My birthday is coming up and traditionally I'm serving pie. Not just one pie, no, I have a number N of them, of various tastes and of various sizes. F of my friends are coming to my party and each of them gets a piece of pie. This should be one piece of one pie, not several small pieces since that looks messy. This piece can be one whole pie though.

My friends are very annoying and if one of them gets a bigger piece than the others, they start complaining. Therefore all of them should get equally sized (but not necessarily equally shaped) pieces, even if this leads to some pie getting spoiled (which is better than spoiling the party). Of course, I want a piece of pie for myself too, and that piece should also be of the same size.
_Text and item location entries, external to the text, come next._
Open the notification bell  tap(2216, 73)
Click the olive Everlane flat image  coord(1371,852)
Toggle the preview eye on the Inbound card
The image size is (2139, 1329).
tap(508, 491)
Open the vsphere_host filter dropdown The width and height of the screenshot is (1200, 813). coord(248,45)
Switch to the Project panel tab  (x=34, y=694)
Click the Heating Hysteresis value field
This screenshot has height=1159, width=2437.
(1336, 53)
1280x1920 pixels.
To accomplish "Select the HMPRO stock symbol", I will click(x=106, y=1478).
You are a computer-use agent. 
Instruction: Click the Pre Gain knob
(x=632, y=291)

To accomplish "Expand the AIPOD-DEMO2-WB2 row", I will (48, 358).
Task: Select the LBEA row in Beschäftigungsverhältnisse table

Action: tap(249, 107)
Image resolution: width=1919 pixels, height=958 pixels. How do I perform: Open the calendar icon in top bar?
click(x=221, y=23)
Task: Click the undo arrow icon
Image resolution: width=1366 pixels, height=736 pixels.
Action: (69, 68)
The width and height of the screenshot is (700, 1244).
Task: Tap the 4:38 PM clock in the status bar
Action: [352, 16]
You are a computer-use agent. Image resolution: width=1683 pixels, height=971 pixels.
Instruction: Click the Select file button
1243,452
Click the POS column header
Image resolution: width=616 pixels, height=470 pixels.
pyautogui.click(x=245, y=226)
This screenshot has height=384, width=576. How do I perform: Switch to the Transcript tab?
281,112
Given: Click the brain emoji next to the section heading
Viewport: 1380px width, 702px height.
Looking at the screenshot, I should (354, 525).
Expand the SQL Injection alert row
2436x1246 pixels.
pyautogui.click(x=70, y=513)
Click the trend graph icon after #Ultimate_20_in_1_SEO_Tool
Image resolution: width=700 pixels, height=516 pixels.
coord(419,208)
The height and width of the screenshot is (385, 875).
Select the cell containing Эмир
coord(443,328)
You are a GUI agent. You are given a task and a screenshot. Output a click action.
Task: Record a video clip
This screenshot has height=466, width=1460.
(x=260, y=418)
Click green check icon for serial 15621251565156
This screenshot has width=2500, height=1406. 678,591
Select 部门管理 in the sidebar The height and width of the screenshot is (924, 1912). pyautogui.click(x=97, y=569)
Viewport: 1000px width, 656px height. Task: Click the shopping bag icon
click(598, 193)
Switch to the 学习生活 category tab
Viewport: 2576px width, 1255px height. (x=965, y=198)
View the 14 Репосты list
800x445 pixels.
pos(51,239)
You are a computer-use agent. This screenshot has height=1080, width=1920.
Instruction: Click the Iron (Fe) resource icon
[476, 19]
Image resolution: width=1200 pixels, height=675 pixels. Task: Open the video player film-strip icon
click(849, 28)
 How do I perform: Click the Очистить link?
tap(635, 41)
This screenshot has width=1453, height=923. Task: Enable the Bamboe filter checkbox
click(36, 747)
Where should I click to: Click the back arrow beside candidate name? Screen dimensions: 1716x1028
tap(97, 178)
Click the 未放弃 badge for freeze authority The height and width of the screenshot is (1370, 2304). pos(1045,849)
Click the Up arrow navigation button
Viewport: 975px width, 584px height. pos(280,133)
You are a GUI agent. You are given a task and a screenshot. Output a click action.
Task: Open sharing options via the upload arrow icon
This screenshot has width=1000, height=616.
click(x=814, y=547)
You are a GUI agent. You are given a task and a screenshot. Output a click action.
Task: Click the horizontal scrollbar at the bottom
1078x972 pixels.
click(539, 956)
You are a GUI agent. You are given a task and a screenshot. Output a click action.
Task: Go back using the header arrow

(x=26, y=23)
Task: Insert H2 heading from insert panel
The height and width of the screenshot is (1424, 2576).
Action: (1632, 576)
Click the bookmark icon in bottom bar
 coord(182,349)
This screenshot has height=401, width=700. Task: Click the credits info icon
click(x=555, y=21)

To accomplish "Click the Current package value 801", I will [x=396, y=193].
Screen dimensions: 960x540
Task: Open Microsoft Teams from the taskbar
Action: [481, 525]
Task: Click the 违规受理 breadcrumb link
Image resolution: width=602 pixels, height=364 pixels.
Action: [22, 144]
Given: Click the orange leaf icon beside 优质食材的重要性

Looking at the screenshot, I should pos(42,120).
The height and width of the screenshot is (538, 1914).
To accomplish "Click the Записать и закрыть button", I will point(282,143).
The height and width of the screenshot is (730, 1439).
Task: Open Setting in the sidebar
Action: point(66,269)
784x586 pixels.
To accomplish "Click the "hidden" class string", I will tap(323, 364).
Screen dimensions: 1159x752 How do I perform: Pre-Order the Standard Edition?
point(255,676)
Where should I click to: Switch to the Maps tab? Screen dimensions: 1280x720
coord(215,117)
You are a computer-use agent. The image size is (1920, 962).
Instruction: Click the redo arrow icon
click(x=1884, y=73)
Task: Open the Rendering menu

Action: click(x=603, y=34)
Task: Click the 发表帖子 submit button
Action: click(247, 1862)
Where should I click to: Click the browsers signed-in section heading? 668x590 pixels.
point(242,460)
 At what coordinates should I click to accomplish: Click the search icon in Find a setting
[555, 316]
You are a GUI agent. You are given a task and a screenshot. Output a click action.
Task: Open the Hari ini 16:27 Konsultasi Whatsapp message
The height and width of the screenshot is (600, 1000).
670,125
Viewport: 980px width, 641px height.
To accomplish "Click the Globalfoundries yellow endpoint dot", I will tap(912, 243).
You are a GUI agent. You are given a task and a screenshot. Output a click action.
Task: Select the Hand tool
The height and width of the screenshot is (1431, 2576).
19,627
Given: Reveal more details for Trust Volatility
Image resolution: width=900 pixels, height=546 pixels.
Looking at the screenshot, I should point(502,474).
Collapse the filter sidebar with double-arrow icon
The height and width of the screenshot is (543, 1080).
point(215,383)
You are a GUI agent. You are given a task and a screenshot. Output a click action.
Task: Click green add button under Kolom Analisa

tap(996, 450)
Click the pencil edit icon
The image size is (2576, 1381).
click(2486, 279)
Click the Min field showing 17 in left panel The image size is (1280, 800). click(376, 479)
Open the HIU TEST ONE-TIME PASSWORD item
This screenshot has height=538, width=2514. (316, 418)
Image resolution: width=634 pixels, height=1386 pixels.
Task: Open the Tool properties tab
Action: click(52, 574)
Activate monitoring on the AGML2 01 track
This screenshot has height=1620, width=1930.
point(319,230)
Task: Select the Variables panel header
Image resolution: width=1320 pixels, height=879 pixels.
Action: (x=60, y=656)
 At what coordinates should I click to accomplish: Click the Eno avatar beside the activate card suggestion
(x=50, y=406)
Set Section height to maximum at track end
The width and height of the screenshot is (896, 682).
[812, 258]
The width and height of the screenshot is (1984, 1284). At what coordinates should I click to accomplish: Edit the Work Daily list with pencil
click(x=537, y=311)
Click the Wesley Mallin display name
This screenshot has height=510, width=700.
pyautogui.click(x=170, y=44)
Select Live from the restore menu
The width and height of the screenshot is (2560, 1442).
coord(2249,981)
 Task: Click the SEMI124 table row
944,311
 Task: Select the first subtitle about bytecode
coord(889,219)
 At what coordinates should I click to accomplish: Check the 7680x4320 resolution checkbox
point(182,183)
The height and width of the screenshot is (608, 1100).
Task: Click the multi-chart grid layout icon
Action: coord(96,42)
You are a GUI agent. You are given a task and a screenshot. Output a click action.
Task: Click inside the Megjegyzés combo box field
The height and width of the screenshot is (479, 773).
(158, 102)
What is the largest possible piece size all of us can get? All the pies are cylindrical in shape and they all have the same height 1, but the radii of the pies can be different.

Input

One line with a positive integer: the number of test cases. Then for each test case:

One line with two integers N and F with 1 ≤ N, F ≤ 10 000: the number of pies and the number of friends.
One line with N integers ri with 1 ≤ ri ≤ 10 000: the radii of the pies.

Output

For each test case, output one line with the largest possible volume V such that me and my friends can all get a pie piece of size V. The answer should be given as a floating point number with an absolute error of at most 10 ⁻³.

Sample Input

3
3 3
4 3 3
1 24
5
10 5
1 4 2 3 4 5 6 5 4 2

Sample Output

25.1327
3.1416
50.2655

题目大意：

我有f个朋友，n个派，每个派有不同的半径，开趴的时候，给每个朋友包括我自己都分一块派，这块派必须来自一个派的一部分（也就是说不接受两块或两块以上来自不同派的块），并且所有人分得的派的面积要相等，形状不限，问最多每人能分得多大面积的派

解题思路：

二分枚举答案，注意一下精度就好

#include <iostream>
#include <fstream>
#include <cstdio>
#include <cmath>
#include <map>
#include <set>
#include <bitset>
#include <ctime>
#include <cstring>
#include <algorithm>
#include <stack>
#include <queue>
#include <vector>
#include <list>

#define STD_REOPEN() freopen("../in.in","r",stdin)
#define STREAM_REOPEN fstream cin("../in.in")
#define INF 0x3f3f3f3f
#define _INF 63
#define eps 1e-5
#define MAX_V 100010
#define MAX_P 110
#define MAX_E 10010
#define MAX 32000
#define MOD_P 3221225473
#define MOD 9901

using namespace std;

int t,n,f;
double s[10010];
const double PI=acos(-1.0);

int dcmp(double x)
{
	return fabs(x)<eps?0:(x<0?-1:1);
}

int main()
{
	//STD_REOPEN();
	scanf("%d",&t);
	while(t--)
	{
		scanf("%d %d",&n,&f);
		for(int i=0;i<n;i++)
		{
			scanf("%lf",&s[i]);
			s[i]=s[i]*s[i];	//为了避免精度问题的出现，这里暂时不乘PI
		}
		f++;
		double l=0,r=200000010.0;
		double ans=-1.0;
		while(dcmp(r-l)>0)
		{
			double mid=(l+r)/2;
			int cnt=0;
			for(int i=0;i<n;i++)
				cnt+=s[i]/mid;	//记录当前面积可以分给多少人
			if(cnt<f)	//小于总人数，面积过大，向左枚举
				r=mid;
			else	//否则向右枚举
			{
				ans=max(ans,mid);
				l=mid;
			}
		}
		printf("%.4fn",ans*PI);
	}

    return 0;
}